When a consumer finds that an item she or he bought is faulty or in some way does not live up to the manufacturer's claim for it, the first step is to present the warranty, or any other records which might help at the store of purchase. In most cases, this action will produce results. However, if it does not there are various means the consumer may use to gain satisfaction.

A simple and common method used by many consumers is to complain directly to the store manager. In general, the "higher up" the consumer takes his or her complaint, the faster he or she can expect it to be settled in such a case, it is usually settled in the consumer's favor, assuming, he or she has a just claim.

Consumers should complain in person whenever possible, but if they cannot get to the place of purchase, it is acceptable to phone or write the complaint in a letter.

Complaining is usually most effective when it is done politely but firmly and especially when the consumer can show what is wrong with the item he has bought. If this cannot be done, the consumer will succeed best by presenting specific information as to what is wrong, rather than by making general statements. For example "The left speaker does not work at all and the sound coming out of the right one is unclear" is better than "This stereo does not work".

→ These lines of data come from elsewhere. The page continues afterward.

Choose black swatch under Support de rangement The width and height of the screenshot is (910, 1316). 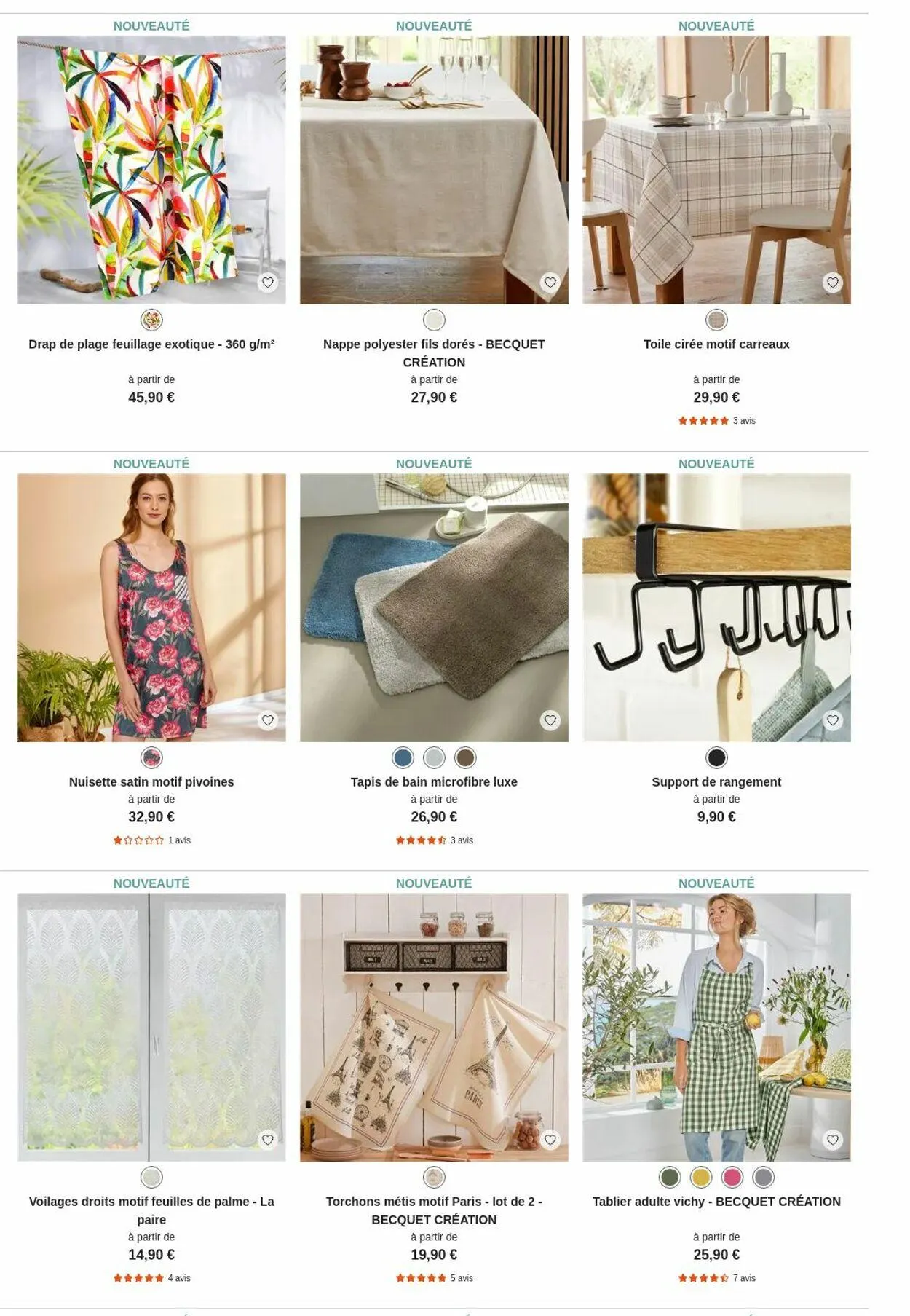pyautogui.click(x=716, y=758)
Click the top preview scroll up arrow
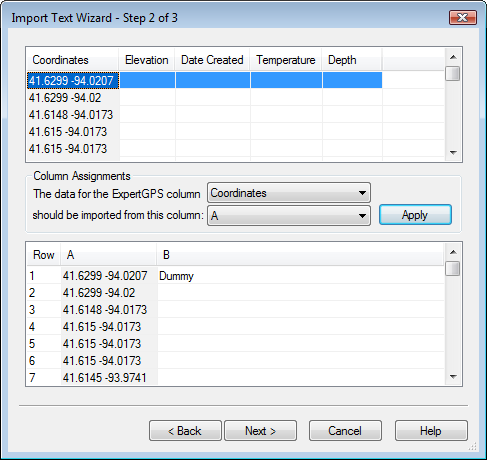The width and height of the screenshot is (487, 460). tap(453, 57)
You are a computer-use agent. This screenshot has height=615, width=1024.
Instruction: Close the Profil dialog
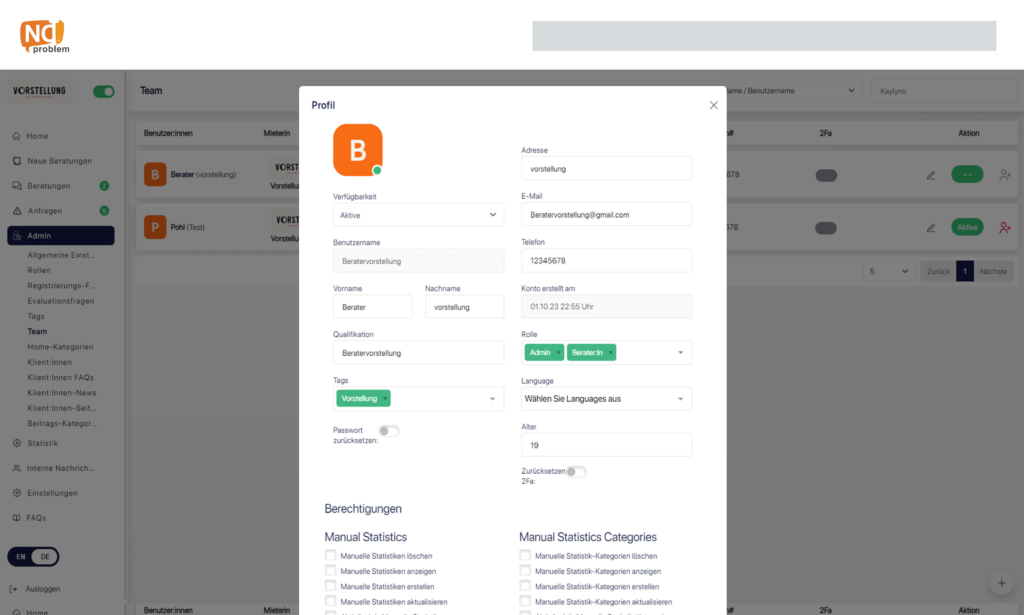pos(713,105)

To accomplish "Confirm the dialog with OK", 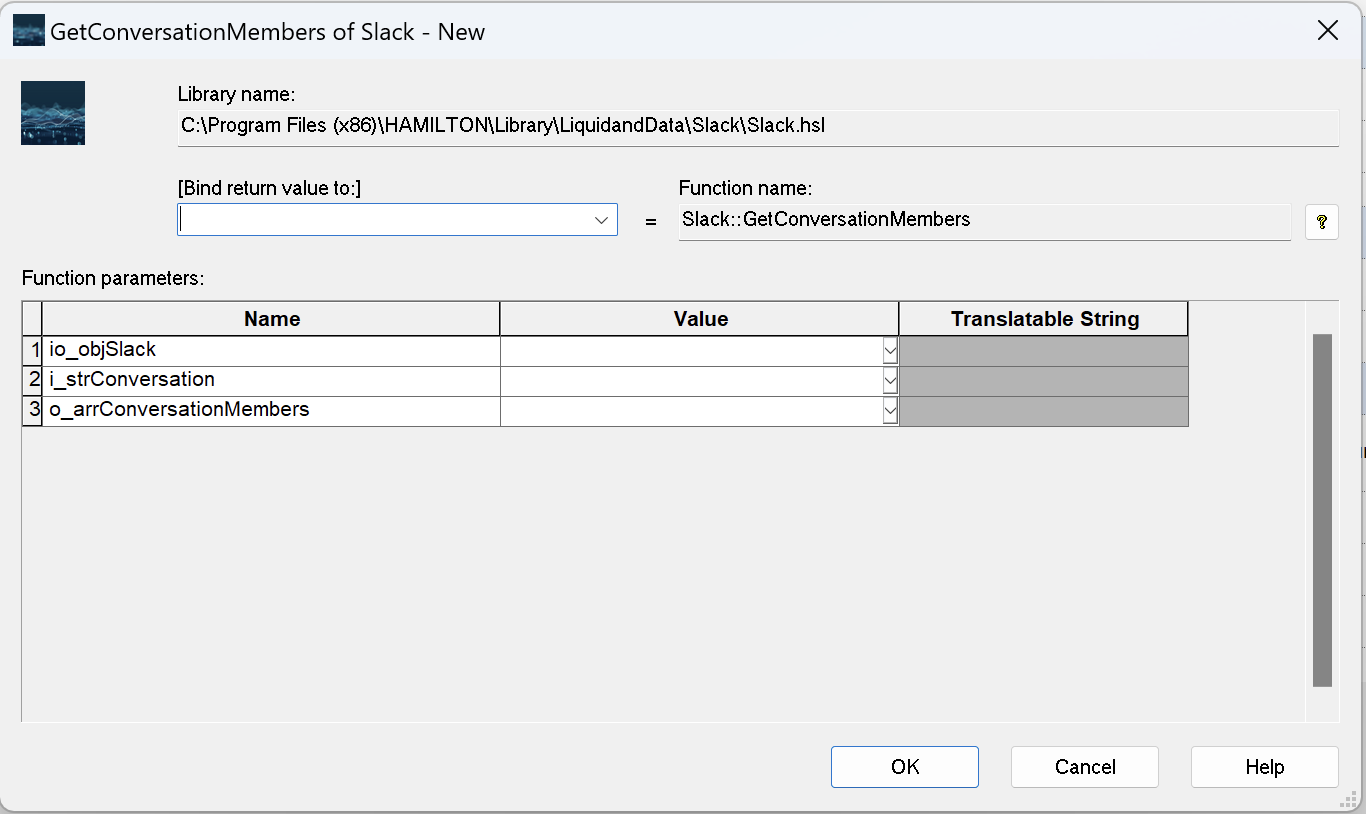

The store manager may advise the consumer to write to the manufacturer if so, the consumer should do this, stating the complaint as politely and as firmly as possible. But if a polite complaint does not achieve the desired result, the consumer can go a step further. She or he can threaten to take the seller to court or report the seller to a private or pubic organization responsible for protecting consumers' rights.

When a consumer finds that his purchase has a fault in it, the first thing he should do is to ().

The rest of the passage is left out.